In the southwestern part of Toda City in Saitama Prefecture, amidst the factory district along the left bank of the Arakawa River, we sought to create a landscape that evokes such memories. The client, an air-conditioning equipment company operating in the area for over 20 years, faced the dual challenges of an aging office building and an inefficient workspace. A skip-floor configuration was introduced, reducing roof height and volume while enabling visual connections between upper and lower floors and promoting the movement of light and air. Transparent partitions were installed at points where the staggered floors face the central internal staircase. These partitions can be opened or closed to suit temperature changes or personal needs, reducing the air-conditioning load while allowing occupants to enjoy the evolving indoor and outdoor views.
Avoiding Excessive Resolution
The second floor, which serves as the primary workspace, features a terrace enveloped by greenery. This terrace mitigates sunlight from the southwest and serves as a buffer between the building and adjacent factories. By embracing the surrounding elements—such as the terrace’s plantings, the distant greenery, the industrial landscapes, and even the mechanical noises—the environment is reinterpreted through its relationship with the human body.

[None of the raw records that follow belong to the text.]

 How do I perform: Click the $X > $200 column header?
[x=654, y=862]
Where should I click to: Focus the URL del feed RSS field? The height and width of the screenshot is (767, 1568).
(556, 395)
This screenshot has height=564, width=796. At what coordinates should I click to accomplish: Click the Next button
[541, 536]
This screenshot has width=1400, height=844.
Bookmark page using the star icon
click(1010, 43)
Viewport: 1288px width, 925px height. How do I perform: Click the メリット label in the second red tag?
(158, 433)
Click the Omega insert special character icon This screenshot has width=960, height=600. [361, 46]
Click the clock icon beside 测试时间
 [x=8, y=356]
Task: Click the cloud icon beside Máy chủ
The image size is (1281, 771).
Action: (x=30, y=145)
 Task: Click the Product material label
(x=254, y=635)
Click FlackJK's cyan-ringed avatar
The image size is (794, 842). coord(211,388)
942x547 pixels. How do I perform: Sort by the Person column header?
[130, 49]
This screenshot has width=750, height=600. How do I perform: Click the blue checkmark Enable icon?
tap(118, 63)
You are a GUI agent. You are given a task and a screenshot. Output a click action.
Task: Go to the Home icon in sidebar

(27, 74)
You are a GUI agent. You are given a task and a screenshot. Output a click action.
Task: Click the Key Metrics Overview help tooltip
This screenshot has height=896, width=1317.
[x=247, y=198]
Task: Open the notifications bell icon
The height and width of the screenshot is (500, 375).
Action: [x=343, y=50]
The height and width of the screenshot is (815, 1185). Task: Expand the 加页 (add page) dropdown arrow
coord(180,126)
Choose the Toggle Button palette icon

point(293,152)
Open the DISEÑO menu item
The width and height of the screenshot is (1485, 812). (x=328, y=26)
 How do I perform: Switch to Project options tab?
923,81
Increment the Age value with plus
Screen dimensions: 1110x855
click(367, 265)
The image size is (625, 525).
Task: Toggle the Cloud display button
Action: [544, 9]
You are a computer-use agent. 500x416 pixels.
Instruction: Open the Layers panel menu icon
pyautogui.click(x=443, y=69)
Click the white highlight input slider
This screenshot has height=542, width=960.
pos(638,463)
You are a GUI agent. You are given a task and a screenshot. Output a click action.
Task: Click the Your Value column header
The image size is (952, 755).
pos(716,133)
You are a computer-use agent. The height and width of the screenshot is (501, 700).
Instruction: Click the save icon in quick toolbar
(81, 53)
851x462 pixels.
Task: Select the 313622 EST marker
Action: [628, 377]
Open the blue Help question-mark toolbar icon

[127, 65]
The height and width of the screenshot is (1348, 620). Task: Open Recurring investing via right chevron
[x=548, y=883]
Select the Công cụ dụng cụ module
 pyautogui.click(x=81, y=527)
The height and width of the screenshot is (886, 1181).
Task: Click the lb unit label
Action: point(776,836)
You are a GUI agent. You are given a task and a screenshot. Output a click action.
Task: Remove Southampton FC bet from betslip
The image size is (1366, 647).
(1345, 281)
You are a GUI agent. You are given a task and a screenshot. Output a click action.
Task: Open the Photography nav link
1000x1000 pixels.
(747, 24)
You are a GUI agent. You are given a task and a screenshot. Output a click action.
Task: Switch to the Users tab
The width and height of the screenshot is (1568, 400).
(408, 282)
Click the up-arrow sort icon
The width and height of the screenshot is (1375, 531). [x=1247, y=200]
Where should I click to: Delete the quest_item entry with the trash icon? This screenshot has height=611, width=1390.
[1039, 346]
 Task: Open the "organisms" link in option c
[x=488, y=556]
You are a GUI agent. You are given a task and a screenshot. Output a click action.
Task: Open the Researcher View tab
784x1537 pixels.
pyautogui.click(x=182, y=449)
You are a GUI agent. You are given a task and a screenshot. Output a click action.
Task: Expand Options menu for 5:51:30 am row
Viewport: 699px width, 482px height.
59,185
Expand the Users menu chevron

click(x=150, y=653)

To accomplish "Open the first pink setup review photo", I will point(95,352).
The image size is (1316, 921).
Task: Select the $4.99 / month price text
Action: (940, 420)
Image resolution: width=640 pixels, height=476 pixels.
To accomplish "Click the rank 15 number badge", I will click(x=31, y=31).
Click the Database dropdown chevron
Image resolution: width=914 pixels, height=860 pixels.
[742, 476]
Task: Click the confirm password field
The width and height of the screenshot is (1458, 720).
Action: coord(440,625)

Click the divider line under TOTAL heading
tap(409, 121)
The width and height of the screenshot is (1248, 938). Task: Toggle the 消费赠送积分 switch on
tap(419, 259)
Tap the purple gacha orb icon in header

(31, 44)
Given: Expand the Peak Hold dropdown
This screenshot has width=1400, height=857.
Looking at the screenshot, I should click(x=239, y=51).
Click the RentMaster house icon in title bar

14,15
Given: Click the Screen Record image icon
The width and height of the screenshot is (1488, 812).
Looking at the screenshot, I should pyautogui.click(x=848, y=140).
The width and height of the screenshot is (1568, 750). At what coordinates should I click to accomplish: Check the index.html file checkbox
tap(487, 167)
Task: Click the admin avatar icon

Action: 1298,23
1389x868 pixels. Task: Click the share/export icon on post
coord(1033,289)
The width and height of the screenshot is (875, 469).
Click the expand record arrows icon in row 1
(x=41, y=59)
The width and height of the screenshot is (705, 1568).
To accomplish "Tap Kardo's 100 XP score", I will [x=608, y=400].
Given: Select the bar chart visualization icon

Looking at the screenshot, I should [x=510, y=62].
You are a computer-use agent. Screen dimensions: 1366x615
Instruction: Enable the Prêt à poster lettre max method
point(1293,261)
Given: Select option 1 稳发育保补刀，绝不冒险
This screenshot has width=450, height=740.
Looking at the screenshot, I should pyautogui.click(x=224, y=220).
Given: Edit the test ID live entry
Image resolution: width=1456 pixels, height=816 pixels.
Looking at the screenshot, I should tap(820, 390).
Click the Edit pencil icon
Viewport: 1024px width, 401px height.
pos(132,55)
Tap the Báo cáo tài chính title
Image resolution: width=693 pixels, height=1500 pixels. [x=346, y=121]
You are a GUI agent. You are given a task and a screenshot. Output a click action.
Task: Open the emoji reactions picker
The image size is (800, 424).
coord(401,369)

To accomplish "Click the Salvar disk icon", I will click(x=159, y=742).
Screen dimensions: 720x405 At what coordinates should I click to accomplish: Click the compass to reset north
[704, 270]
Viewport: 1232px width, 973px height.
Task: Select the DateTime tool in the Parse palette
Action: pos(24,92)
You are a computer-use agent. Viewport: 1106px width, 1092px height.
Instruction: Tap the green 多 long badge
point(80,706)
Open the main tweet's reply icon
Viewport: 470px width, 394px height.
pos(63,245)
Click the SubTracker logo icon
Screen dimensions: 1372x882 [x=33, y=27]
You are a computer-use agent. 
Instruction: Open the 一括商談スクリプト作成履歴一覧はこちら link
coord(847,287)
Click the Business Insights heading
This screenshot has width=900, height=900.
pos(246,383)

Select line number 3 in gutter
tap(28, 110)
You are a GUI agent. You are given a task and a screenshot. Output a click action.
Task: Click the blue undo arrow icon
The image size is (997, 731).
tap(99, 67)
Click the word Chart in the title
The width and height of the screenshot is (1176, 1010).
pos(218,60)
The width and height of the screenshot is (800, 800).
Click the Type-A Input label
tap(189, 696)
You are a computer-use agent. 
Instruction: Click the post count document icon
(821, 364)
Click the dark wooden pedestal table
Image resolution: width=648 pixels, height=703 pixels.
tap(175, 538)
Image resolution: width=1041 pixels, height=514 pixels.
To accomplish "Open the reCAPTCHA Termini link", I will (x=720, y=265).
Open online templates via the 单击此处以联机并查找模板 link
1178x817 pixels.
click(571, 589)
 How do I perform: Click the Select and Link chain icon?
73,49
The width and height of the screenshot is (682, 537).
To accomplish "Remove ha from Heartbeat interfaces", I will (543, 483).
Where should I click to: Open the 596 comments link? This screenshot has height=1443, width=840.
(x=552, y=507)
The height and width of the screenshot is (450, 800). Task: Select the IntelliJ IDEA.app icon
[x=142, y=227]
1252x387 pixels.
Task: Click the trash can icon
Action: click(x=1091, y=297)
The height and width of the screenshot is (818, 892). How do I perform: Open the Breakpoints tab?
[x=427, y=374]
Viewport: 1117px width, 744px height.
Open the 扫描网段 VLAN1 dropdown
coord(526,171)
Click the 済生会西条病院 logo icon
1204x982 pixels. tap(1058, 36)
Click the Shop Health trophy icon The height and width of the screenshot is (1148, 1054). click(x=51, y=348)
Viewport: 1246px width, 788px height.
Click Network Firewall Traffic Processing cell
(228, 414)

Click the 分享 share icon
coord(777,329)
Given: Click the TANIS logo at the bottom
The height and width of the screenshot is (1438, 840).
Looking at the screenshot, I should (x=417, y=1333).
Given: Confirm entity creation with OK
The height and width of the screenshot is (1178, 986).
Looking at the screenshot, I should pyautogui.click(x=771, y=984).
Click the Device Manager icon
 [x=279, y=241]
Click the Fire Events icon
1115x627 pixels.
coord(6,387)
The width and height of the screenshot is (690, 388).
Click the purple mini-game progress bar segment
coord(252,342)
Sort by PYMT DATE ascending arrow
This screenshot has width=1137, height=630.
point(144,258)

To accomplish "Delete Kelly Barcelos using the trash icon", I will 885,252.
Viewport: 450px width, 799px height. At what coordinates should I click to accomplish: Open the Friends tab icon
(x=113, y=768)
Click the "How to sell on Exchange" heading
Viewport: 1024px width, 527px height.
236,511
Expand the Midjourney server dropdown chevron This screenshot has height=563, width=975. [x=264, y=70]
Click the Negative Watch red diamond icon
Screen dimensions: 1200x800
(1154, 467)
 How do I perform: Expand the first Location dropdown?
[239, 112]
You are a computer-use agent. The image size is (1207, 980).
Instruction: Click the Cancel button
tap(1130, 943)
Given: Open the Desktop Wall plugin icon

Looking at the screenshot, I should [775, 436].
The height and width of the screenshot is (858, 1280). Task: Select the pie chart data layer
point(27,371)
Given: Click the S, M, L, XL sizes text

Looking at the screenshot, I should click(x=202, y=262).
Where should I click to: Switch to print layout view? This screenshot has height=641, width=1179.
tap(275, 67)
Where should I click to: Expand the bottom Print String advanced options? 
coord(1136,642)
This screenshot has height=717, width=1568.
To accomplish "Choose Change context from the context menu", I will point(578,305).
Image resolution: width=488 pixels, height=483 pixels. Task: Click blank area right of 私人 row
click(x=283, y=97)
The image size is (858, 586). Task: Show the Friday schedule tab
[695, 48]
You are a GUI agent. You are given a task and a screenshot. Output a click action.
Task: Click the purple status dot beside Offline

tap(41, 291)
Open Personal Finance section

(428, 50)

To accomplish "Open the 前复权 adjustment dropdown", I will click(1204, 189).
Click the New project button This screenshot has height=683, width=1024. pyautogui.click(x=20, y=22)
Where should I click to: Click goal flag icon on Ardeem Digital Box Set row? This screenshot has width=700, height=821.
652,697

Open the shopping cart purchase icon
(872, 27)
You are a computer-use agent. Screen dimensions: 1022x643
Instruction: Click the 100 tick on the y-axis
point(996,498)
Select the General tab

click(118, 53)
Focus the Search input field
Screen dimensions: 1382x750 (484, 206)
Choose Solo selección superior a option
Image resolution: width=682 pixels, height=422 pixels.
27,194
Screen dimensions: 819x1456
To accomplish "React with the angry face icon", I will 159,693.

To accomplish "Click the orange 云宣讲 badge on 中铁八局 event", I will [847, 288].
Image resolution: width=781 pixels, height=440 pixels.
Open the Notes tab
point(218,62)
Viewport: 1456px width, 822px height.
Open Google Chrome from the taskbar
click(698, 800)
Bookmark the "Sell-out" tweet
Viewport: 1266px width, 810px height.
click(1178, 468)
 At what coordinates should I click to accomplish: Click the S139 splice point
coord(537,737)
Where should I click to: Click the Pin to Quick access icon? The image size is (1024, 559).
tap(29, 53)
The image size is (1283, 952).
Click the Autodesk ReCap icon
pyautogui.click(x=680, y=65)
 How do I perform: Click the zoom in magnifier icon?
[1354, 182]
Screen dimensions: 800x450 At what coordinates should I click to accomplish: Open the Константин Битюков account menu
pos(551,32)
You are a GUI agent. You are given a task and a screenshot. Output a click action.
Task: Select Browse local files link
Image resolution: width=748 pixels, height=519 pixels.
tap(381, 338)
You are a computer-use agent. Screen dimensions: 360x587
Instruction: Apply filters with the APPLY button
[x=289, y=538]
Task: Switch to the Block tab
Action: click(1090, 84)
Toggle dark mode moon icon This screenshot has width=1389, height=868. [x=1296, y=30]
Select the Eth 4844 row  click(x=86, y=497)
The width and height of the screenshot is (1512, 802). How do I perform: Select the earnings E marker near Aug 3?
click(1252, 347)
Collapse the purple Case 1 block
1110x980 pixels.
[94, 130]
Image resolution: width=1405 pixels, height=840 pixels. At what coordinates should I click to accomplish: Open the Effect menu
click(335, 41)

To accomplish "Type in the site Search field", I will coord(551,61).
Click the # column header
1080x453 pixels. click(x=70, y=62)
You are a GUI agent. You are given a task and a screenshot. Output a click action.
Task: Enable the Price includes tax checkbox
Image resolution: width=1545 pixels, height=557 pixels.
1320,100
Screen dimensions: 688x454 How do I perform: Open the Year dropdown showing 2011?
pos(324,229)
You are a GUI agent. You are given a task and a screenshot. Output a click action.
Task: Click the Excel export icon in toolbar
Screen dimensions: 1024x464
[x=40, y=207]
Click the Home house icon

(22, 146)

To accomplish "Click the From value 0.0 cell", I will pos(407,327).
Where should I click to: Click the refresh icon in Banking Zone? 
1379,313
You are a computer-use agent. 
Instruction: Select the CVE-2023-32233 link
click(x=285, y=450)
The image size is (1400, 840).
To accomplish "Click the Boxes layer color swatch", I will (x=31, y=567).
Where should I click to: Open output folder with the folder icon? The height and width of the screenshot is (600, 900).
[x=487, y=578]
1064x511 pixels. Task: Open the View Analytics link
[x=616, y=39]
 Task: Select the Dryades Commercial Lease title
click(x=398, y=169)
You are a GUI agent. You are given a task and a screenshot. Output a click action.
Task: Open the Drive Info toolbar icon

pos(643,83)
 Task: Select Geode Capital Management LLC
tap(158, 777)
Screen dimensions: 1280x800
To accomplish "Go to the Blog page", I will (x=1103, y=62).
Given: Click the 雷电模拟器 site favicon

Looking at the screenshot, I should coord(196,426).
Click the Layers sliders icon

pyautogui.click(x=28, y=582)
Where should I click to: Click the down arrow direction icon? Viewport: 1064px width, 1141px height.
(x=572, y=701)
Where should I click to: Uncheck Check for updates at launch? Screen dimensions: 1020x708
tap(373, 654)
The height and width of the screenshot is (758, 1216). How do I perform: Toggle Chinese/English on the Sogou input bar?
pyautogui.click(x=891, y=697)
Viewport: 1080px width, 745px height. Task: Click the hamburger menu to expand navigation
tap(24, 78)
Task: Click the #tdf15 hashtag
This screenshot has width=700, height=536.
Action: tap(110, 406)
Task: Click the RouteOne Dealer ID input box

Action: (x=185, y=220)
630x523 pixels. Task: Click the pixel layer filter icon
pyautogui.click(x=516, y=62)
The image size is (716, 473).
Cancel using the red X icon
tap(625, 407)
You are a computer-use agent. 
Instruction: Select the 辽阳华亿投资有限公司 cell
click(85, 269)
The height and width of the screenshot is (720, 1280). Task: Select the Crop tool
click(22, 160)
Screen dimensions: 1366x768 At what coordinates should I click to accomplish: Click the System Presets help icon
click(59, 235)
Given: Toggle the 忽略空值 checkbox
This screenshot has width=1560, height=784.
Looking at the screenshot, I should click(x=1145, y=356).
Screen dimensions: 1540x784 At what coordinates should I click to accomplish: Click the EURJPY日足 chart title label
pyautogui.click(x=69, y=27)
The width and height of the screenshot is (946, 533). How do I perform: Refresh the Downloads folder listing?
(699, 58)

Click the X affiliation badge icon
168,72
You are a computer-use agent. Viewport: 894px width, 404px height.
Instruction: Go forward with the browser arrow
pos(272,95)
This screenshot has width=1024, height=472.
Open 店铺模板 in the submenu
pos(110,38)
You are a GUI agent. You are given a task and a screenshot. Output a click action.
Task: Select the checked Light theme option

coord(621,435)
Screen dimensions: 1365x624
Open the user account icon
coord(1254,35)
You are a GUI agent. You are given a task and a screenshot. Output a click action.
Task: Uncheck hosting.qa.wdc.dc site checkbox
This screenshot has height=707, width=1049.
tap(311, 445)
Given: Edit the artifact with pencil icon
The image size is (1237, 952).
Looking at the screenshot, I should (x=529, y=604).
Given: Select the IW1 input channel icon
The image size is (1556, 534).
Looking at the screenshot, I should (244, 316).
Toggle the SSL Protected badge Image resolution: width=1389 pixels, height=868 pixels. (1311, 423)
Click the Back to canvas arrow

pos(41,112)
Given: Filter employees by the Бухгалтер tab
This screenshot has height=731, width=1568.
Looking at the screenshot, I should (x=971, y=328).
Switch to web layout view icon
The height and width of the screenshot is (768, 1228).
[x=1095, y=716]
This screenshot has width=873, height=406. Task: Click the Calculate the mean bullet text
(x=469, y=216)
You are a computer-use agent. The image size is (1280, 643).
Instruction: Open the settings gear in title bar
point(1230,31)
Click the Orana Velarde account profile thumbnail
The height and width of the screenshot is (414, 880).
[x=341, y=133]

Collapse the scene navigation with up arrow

The primary light-facing exterior walls and interior partitions are made from multi-layered polycarbonate panels. Since each floor requires different levels of wind resistance and transparency, the landscape appears at varying resolutions depending on the location. Plantings, weathered siding, the Arakawa embankment, rusted corrugated rooftops, and staggered interiors glimpsed across the staircase are all mediated at a consistent level of resolution. The noise from the factories intertwines with the landscape as a basso continuo. This softened landscape creates spaces of imagination, inviting shifts between memory and reality.